## [Section du texte]

==*==

Depuis son lancement en 2001 à bord de la mission STS-100 de la navette spatiale Endeavour, le Canadarm2 a joué un rôle essentiel dans l'assemblage de la Station spatiale internationale. La capacité quasi illimitée du Canadarm2 pour ce qui est de la manutention des charges a été déterminante dans la mise en place de nombreux modules On pense notamment au sas Quest et à l'imposante poutrelle de la station, dont certains segments pèsent jusqu'à 14 tonnes.
Canadarm2 ne fait pas que soulever de grosses charges. Il sert également de plateforme de travail pour les astronautes en sortie extravéhiculaire. Ce bras de 17 mètres de long, doté de sept articulations, procure aux astronautes la souplesse voulue pour atteindre des endroits difficilement accessibles. En 2005, lors de la mission de « Retour en vol » de la navette, un astronaute, les pieds solidement attachés à l'extrémité du Canardarm2, a permis d'en démontrer l'utilité. Il a effectué d'importantes réparations sur le ventre de la navette de sorte qu'elle puisse revenir sur Terre en toute sécurité.

Au cours des dernières années, les ingénieurs et les scientifiques canadiens se sont employés à améliorer le Canadarm2 en lui faisant subir des mises à niveau régulières. Le Canadarm2 peut désormais être commandé depuis le sol, en vue de l'arrivée de Dextre, le dernier élément de la contribution canadienne à la station spatiale. Ce robot à deux bras effectuera les manipulations délicates qui exigent présentement des sorties dans les conditions difficiles de l'espace. De plus, le Canadarm2 est plus robuste que son prédécesseur, le Canadarm. Lorsque les futurs véhicules de logistique autonomes s'approcheront de la station, le Canadarm2 sera prêt à les saisir et à les mettre en place.
Qu'il soit utilisé pour assembler et entretenir la station spatiale, pour contribuer aux activités de réapprovisionnement ou pour travailler en tandem avec Dextre, le Canadarm2 demeurera un symbole de l'excellence canadienne en matière d'innovation et de génie.

==*==

[Entrées du jeu de données]

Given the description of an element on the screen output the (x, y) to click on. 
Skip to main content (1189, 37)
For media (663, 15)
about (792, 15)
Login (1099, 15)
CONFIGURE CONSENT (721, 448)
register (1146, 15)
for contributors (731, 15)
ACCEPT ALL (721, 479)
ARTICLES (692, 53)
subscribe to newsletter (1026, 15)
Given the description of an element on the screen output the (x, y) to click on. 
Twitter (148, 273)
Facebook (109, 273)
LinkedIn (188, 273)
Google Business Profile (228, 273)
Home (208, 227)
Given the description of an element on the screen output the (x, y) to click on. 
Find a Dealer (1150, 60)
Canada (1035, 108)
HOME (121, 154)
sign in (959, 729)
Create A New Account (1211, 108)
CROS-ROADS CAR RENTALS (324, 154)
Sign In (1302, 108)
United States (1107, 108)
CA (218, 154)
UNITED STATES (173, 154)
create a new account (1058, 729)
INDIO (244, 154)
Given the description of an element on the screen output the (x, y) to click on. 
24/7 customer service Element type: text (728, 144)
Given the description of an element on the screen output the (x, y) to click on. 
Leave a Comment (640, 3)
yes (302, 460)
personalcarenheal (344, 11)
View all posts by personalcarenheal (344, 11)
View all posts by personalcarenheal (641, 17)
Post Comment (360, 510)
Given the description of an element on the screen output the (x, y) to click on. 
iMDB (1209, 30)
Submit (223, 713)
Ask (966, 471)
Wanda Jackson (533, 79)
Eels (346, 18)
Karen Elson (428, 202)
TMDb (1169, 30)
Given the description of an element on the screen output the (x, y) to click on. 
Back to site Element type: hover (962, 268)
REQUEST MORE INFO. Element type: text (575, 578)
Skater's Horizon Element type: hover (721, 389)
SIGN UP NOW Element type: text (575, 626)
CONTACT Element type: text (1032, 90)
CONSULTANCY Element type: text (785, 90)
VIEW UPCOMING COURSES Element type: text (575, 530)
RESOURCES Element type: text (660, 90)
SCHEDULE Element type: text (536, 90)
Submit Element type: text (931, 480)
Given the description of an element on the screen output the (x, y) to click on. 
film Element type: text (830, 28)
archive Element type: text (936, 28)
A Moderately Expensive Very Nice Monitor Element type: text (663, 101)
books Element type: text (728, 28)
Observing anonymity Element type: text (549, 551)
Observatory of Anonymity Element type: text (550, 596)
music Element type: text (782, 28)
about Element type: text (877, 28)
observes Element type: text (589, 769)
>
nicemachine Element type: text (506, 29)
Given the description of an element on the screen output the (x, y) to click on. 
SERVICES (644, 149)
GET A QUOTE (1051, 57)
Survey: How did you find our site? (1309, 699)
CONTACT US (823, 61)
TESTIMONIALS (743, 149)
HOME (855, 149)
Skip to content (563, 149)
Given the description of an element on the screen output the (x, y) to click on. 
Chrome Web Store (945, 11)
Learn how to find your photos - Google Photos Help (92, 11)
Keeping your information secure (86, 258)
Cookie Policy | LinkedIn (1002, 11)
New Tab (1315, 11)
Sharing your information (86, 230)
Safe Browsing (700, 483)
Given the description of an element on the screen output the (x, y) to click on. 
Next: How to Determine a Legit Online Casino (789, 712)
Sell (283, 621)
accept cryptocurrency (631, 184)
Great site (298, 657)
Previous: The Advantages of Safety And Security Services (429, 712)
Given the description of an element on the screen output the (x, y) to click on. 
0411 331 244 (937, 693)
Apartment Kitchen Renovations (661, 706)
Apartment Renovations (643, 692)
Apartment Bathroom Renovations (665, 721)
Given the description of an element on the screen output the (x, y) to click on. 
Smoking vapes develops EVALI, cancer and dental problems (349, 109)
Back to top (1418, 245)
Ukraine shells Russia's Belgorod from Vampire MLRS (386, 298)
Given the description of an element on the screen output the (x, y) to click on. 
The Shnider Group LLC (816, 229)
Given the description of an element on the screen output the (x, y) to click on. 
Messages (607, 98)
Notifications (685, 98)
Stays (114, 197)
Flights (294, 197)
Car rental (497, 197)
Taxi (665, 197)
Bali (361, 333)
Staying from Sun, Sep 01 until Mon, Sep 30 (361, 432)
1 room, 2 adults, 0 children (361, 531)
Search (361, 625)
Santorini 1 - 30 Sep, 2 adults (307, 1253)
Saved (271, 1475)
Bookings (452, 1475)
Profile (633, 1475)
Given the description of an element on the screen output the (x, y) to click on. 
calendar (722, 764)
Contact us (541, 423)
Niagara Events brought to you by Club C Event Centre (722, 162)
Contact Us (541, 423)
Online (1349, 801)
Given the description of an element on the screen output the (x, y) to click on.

==*==

## [Objectif visé]
Réécris le passage du texte sur le Canadarm2 qui commence par « Au cours des » et se poursuit jusqu'à « mettre en place. », en remplaçant « robuste » par « puissant ». Les lignes n'ont aucun rapport avec le texte.

## [Résultat]
Au cours des dernières années, les ingénieurs et les scientifiques canadiens se sont employés à améliorer le Canadarm2 en lui faisant subir des mises à niveau régulières. Le Canadarm2 peut désormais être commandé depuis le sol, en vue de l'arrivée de Dextre, le dernier élément de la contribution canadienne à la station spatiale. Ce robot à deux bras effectuera les manipulations délicates qui exigent présentement des sorties dans les conditions difficiles de l'espace. De plus, le Canadarm2 est plus puissant que son prédécesseur, le Canadarm. Lorsque les futurs véhicules de logistique autonomes s'approcheront de la station, le Canadarm2 sera prêt à les saisir et à les mettre en place.